Using Set Theory Instead of ISNULL To Filter Data

SQLMickey | May 28, 2013

Using Set Theory Instead of ISNULL To Filter Data

I have written dozens upon dozens of reports for my users. I love the challenge of finding the data and wrangling it into a report in a way that doesn’t take a hundred years to run when they decide to return a year’s worth of data. One of the common requests that I get is to provide a parameter that will allow them to choose a single client or all clients. At first blush this is a very simple request and can be accomplished by using the ISNULL function.

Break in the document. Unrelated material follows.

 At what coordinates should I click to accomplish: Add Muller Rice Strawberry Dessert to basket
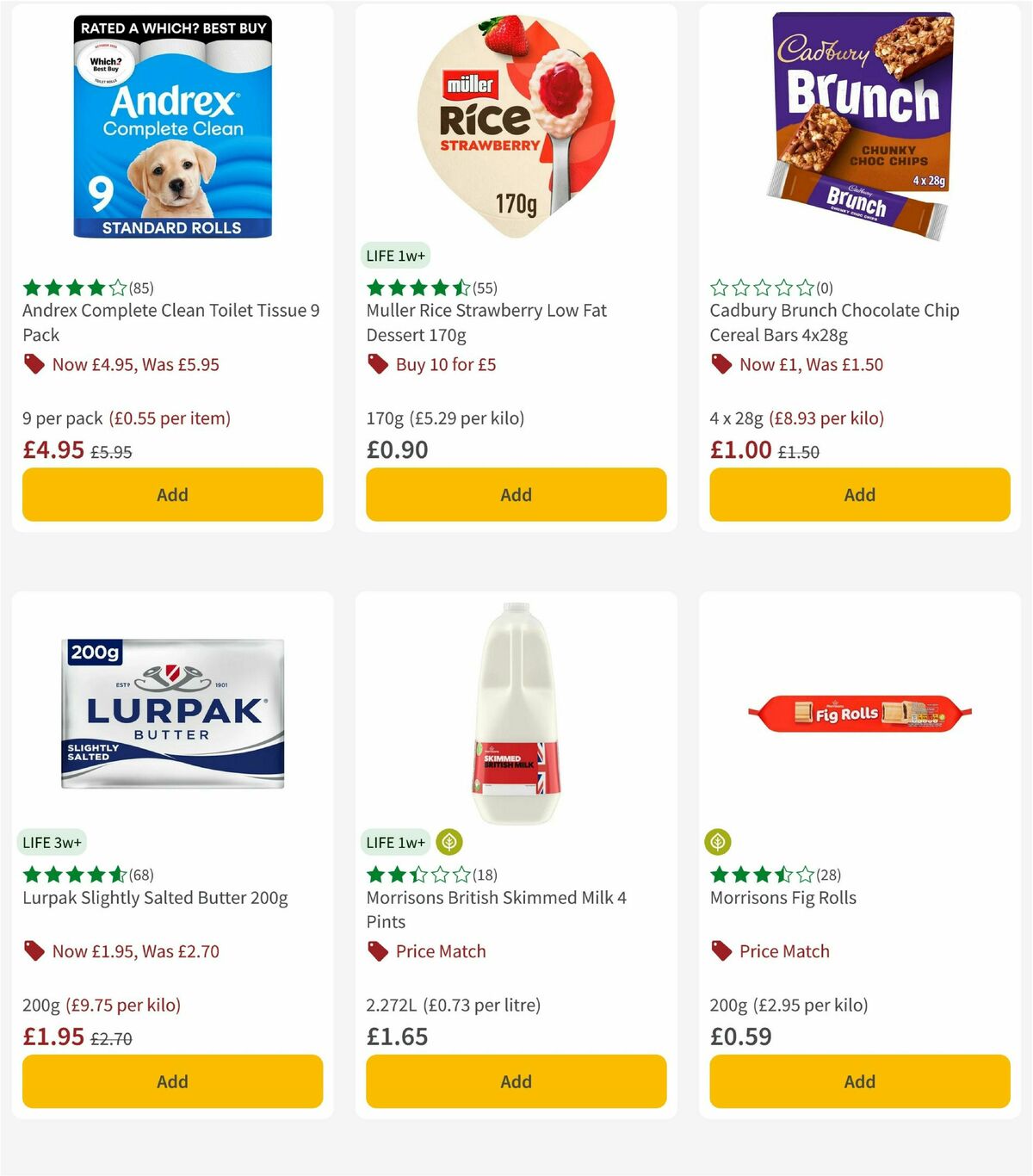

Unfortunately there are performance implications using the ISNULL function. The ISNULL function is non-sargable. This means that when the function is used as part of a predicate, it can’t utilize the necessary index in an optimal way to filter the data. In this example, the Execution Plan shows that a full index scan was used to return one row. This equated to 80 Logical Reads for my dataset. This is the same number of Logical Reads whether one row was returned or all rows were returned. Eighty Logical Reads may not be that big a deal, but what about on a table that has hundreds of thousands of rows?

Execution Plan

Statistics on the Table I/O Tab in SQL Sentry Plan Explorer Pro

An Alternate Universe

There is an alternate way of accomplishing this same request and it uses Set Theory to solve the problem. I can accomplish the same request by separating out the ISNULL logic into two different SQL statements and using UNION ALL to join the two result sets into one result set. Even though I’m using two different SQL statements, only one will return data during the execution of the logic.

The first SELECT statement returns rows when the @ClientID variable has a value other than NULL. The second SELECT statement returns rows when @ClientID is NULL. By using UNION ALL instead of UNION we forgo the task of checking if there are duplicate rows in the second SELECT statement.

The Execution Plan now contains the ability to handle both cases, and the Logical Reads changes based on the value of @ClientID. There are still 80 Logical Reads when @ClientID is NULL because the whole table is being returned, but the Logical Reads are reduced to two when @ClientID is set to a single client number.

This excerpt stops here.